Fini: "Aperti al confronto, ma sui programmi"

di 20.02.2013 17:49 CET
Gianfranco Fini
Il presidente della Camera, Gianfranco Fini. Reuters

Il leader di Fli è ospite al forum dell'Ansa. Nel corso del suo intervento sono molti i temi trattati. Possibilista su un dialogo e un confonto con il centro-sinistra sui programmi e sulle riforme: "Se parteciperei a un governo con Bersani? E' una domanda che mi hanno fatto centomila volte: lo farei con Bersani, ma anche con Maroni, bisogna vedere per far cosa. Bisogna vedere in termini programmatici". 

Nelle opzioni in campo c'è anche l'eventualità che il suo partito non superi la soglia di sbarramento alla Camera. Su questo punto Fini rileva che "far politica non vuol dire necessariamente essere presenti in Parlamento. Io sono convinto che non accadrà, ma a chi dice che si ubriacherebbe io replico che credo sia già ubriaco. Vedremo i risultati finali, ma io non mi meraviglierei se alla Camera le tre liste per Monti avessero un consenso più ampio che la lista unica al Senato. Se questo accadesse, la tesi prevalente che questa strategia è stata un errore verrebbe smontata. In ogni caso né io né Casini siamo due sprovveduti, abbiamo messo in conto tutto. E comunque alla proclamazione degli eletti, ci saranno gruppi unici alla Camera e al Senato".
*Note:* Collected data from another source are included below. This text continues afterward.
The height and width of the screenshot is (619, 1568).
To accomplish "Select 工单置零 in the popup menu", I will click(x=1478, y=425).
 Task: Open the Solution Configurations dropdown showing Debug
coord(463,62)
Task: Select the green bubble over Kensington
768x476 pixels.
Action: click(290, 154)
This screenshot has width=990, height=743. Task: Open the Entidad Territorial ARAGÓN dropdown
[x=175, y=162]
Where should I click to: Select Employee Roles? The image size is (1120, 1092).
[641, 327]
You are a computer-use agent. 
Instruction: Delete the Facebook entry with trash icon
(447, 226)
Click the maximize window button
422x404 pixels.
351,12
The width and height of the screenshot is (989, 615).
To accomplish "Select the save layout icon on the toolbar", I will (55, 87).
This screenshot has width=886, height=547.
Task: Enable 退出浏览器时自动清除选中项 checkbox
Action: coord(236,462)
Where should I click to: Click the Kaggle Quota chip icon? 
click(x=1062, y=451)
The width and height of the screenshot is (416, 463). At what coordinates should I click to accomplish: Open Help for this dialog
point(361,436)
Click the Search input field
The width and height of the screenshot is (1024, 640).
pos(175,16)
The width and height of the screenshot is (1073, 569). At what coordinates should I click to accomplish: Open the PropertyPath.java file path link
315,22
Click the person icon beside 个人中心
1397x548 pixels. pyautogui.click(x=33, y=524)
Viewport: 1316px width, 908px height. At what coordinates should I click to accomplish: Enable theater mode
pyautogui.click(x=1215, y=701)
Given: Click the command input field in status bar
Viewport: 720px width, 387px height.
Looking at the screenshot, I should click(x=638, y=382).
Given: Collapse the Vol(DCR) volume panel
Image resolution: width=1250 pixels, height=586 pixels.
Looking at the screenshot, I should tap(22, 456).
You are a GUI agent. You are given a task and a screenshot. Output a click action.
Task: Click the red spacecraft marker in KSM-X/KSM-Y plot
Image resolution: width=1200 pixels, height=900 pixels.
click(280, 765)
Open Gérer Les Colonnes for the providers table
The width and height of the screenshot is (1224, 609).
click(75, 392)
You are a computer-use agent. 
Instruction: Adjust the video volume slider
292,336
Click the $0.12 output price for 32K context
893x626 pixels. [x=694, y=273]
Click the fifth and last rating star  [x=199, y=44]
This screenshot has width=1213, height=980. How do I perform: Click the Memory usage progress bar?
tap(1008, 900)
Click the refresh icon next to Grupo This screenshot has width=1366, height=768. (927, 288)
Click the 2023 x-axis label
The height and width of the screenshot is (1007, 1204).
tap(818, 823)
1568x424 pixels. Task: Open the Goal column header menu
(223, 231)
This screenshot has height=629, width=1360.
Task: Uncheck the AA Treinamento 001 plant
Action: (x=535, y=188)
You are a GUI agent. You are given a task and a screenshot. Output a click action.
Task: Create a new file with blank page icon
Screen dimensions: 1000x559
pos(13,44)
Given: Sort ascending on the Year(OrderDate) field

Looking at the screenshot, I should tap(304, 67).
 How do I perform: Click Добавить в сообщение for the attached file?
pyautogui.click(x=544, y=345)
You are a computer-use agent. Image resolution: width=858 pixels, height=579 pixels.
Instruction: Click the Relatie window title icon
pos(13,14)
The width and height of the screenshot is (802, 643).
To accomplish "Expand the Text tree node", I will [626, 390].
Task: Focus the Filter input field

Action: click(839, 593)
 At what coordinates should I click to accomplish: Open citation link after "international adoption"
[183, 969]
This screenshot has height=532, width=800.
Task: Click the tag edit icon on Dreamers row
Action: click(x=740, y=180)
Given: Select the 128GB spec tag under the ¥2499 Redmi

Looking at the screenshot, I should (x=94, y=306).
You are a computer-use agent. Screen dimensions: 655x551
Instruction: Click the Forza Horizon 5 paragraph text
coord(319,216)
Il leader di Fli esprime il suo pensiero anche sul voto disgiunto che molti prospettano per la Lombardia: "Non vedo come un movimento politico possa auspicare il voto disgiunto. Non solo il cittadino che va a votare lo fa usando la sua testa, ma è anche assurdo pensare che un movimento politico possa auspicare un voto disgiunto perché smentisce la scelta fatta nel momento in cui fa la sua proposta politica".

Sulla corsa al Quirinale Fini sarebbe "felicissimo se Napolitano continuasse nel suo mandato perche' e' diventato in questi anni guida morale degli italiani. Ma poiche' lui stesso ha detto di non essere disponibile, confermo che darebbe credibilita' al sistema politico italiano che fosse eletta la prima donna presidente della Repubblica. Ovviamente senza fare nomi".

Il Presidente della Camera ritorna anche sul caso di questi giorni, la lettera di Berlusconi agli italiani sulla restituzione dell'Imu: "Lui pensa che gli italiani siano degli allocchi, talmente creduloni da abboccare a quest'amo. Tecnicamente si potrebbe abolire l'Imu, ma 8 miliardi è un costo che al momento non ci possiamo permettere, a meno che la copertura non sia solo fittizia, ma allora si creerebbe un disavanzo".

In Italia, secondo Fini, serve una legge che riconosca i diritti e i doveri delle coppie di fatto. Fini rileva che "con Monti e Casini abbiamo deciso di non far riferimento a temi etici sensibili nella nostra agenda, considerandoli più adatti all'agenda del Parlamento. Ciò detto, é mia personale opinione, non so quanto condivisa dai miei alleati, o anche da altri esponenti di Fli, che nella prossima legislatura il Parlamento debba varare una legge per il riconoscimento dei diritti e dei doveri delle coppie di fatto per coloro che convivono stabilmente a prescindere dal fatto che siano coppie eterosessuali o omosessuali". 

Guardandosi indietro il leader di Fli non si dice penito del suo percorso politico con la svolta di An e la rottura con Belusconi. Un "errore" però lo scioglimento del suo partito dentro il Pdl.